Nineteen Eighty-Four is set in a dystopian world called Airstrip One, formerly known as Great Britain. It follows the life of Winston Smith, who is silently trying to rebel against the totalitarian, ominous ruler of the Party, “Big Brother”. To have total jurisdiction over every aspect of everyone’s lives, Big Brother controls what people read, speak, say, think, and do; threatening that if they rebel, they’ll be punished and tortured. Orwell’s 1984 explores themes of government surveillance, totalitarianism, and the inescapable effect that dictatorships have on individuals. Arguably the most frightening concept in 1984 is not only that entire nations under totalitarian states are possible, but also the effect that these governments have on the world and the future. The future could become a cruel, corrupt place, in which every action is controlled by some omnipresent power that uses fear tactics, such as death and torture, to eliminate rebellion.
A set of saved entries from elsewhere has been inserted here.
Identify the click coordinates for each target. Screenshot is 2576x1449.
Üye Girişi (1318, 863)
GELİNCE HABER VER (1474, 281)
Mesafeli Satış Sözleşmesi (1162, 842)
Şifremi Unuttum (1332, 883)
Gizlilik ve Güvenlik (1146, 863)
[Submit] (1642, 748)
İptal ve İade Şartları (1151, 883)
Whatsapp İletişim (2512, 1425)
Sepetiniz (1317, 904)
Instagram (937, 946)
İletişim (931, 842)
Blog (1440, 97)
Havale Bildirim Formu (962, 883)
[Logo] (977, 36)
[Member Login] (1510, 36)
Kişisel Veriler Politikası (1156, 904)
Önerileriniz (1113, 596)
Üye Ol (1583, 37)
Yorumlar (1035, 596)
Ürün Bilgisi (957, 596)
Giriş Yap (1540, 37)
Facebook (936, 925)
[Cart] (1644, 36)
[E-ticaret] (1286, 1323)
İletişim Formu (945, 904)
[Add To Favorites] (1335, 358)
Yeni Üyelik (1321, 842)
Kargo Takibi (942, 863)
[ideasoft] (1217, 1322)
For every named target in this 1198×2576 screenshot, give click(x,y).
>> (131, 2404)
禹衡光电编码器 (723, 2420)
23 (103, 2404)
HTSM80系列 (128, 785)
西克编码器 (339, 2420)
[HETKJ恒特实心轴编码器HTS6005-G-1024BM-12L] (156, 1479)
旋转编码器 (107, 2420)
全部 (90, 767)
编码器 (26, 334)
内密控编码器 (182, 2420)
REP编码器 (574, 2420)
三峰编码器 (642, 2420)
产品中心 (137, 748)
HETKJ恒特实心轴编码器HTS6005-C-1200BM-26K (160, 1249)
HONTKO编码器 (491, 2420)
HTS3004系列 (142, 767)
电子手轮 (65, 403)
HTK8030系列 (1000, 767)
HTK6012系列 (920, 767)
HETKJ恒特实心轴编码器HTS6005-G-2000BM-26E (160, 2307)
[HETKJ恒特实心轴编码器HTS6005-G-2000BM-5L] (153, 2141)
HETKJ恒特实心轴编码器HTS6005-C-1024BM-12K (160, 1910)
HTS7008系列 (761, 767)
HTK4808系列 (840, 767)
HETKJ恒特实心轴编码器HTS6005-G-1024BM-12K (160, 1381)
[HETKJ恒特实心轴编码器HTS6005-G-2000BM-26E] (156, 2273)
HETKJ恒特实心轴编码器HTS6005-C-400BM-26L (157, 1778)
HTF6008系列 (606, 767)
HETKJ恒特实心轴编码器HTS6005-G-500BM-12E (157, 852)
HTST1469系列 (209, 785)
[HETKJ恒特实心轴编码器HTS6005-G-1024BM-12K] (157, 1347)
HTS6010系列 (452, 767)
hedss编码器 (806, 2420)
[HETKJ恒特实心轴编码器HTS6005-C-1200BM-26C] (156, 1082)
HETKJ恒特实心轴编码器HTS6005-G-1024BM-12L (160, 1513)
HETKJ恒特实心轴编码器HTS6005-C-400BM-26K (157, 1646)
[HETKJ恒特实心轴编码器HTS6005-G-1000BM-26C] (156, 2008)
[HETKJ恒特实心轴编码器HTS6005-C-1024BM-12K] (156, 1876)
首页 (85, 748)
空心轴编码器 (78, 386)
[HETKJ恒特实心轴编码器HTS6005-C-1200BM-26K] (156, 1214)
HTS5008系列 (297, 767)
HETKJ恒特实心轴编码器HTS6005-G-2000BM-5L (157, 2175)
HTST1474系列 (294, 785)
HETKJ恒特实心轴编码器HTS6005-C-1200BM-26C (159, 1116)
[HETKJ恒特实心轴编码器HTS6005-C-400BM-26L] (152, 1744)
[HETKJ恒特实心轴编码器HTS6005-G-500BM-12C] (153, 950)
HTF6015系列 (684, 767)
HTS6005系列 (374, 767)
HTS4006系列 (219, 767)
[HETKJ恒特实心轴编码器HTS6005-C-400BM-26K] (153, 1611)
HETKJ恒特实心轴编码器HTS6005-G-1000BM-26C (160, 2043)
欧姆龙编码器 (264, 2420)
As time continues, however, Orwell’s novel is viewed as outdated or overly pessimistic. No totalitarian government since the book’s writing has ever manifested in such a large-scale or dramatic way like Big Brother and the Party had. Orwell’s depiction of technology as a means of control and oppression contradicts modern technology’s supposed ability to liberate and uplift individuals. However, it must be noted that Nineteen Eighty-Four is not meant to be a declaration or prediction, but instead a warning. A warning that encourages man and woman to acknowledge attacks on their freedoms, but furthermore, to defend individuality and critical thought.

Today, we are not controlled by a state, a government, or a “Big Brother”. Ironically, we induce that same mindset that the Party enforced in 1984 within ourselves. We control ourselves. Unlike 1984, we are not forced to engage with technology, instead, we choose to. We determine our own government, but pick corrupt politicians that try to control us in one way or another, ultimately meaning that we’re controlling ourselves. The Party’s enforced regime of terror that made even truth unrecognizable is becoming increasingly prevalent in ourselves due to uncertainty within the media and the news. Mass media control in 1984 ensured that Big Brother had total control over all news and propaganda, resulting in a singular, but corrupt way of thought. Surprisingly, the supposed disappearance of authority actually plagues us in a similar way that the excessive authority did in Orwell’s 1984. Today, however, people are bombarded with too much information from too many different sources, leaving people to interpret situations based on their own preconceived notions and biases on certain topics, as they know no better. Because of the vaguity of truth in modern media, individuals unintentionally participate in groupthink in desperate attempts to establish reality. We frequently see a conformity of ideas through social media and politics. The unorthodox eliminate their own individualism by being too scared to speak out against the norm; resulting in self-censorship, which transforms into self-deception, which leads to the acceptance of a conformist way of thinking. Through discouraging unorthodoxy, traditional notions undermine intellectual freedom, but perhaps more importantly, destroy cultural and social progress.

Whether we realize it or not, we are the very thing that Orwell warned us about: we are our own Big Brothers. In order to rebel against oppressive and dictatorial states of mind, we must think critically, defend individualism, and challenge conformist tendencies.